GRIMES, C.J., OVERTON, KOGAN and HARDING, JJ., and McDONALD, Senior Justice, concur.

NOTES

[1] Marquard was tried separately.

[2] The judge found the aggravating factors of a capital felony committed by a person under sentence of imprisonment; previous conviction of a felony involving the use or threat of use of violence; a crime committed while engaged in the commission of robbery or committed for financial gain; heinous, atrocious or cruel; and cold, calculated and premeditated. The judge found that Marquard's domination over Abshire was "some evidence" of a statutory mitigating factor. Non-statutory mitigating factors were Abshire's testimony in Marquard's trial, his cooperation with law enforcement, and his suffering from a lack of emotional support during childhood.

[3] Appellant's claims are: (1) discriminatory exclusion of women from the venire violated Abshire's right to an impartial jury; (2) gender-based peremptory strikes against women violated the Equal Protection Clause and fair cross section requirements of the United States Constitution; (3) improper prosecutorial comments on the client/lawyer relationship; (4) improper prosecutorial comments on the defendant's right to silence; (5) improper questioning of the medical examiner; (6) improper inquiry into defendant's lack of remorse; (7) defense counsel's inquiry of a material issue was improperly restricted; (8) improper prosecutorial closing argument; (9) improper principal instruction was given; (10) the prosecutor's conduct deprived the defendant of a fair trial; (11) section 921.141 Florida Statutes (1991) should have been held unconstitutional; (12) trial judge erred in instructing the jury that parole is equivalent to imprisonment or community control; (13) trial court erred in allowing prosecutor to inquire into the specifics of a previous felony; (14) robbery or pecuniary gain aggravating factor was improperly found; (15) robbery and pecuniary gain aggravating factors were improperly found; (16) crime was not heinous, atrocious or cruel; (17) crime was not cold, calculated and premeditated; and (18) the death penalty is disproportional punishment.

[4] During voir dire, the assistant state attorney made the following statements when examining a prospective juror, a former policeman:

Mr. Whitson: Judge, if we can get something besides women and former police officers, we'll get us a panel.

... .

... I don't think you have a chance sitting on this jury, just between us girls, if that will help you any.

Record On Appeal Vol. V at 875, 886, Abshire v. State, No. 91-2418 (Fla. 7th Cir.Ct. Feb. 5, 1993).

[5] The section reads:

Section 1. All persons born or naturalized in the United State and subject to the jurisdiction thereof, are citizens of the United States and of the State wherein they reside. No State shall make or enforce any law which shall abridge the privileges or immunities of citizens of the United States; nor shall any State deprive any person of life, liberty, or property, without due process of law; nor deny to any person within its jurisdiction the equal protection of the laws.
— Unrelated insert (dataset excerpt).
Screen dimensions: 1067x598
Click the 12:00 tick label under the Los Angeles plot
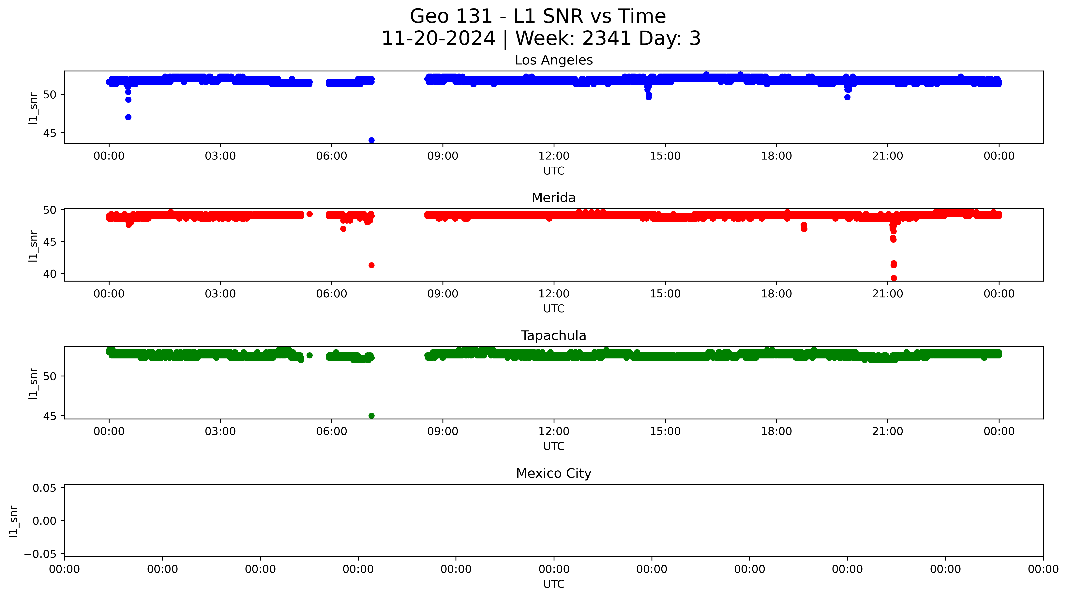click(554, 156)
U.S. Const. amend. XIV, § 1.

[6] Johans provides that:

[A] Neil inquiry is required when an objection is raised that a peremptory challenge is being used in a racially discriminatory manner... .

... .

It requires only a minute or two for a party to indicate valid, nondiscriminatory reasons for excluding a potential juror. Once articulated, the trial court is in the best position to evaluate the neutrality of the proffered reasons, and its conclusion in this regard will be accorded deference on appeal. However, where no inquiry is conducted, "[d]eference cannot be shown to a conclusion that was never made."

... .

... Furthermore, a peremptory strike will be deemed valid unless an objection is made that the challenge is being used in a racially discriminatory manner. However, upon such objection, the trial judge must conduct a Neil inquiry. See Blackshear v. State, 521 So. 2d 1083, 1084 (Fla. 1988). As we noted in Blackshear, a hearing conducted well after the trial is untimely. Id.

613 So.2d at 1321-22 (quoting Hall v. Daee, 602 So. 2d 512, 516 (Fla. 1992)).

[7] Potential jurors, as well as litigants have an equal protection right to nondiscriminatory jury selection procedures. J.E.B., ___ U.S. at ___-___ n. 12, 114 S.Ct. at 1427-28 n. 12.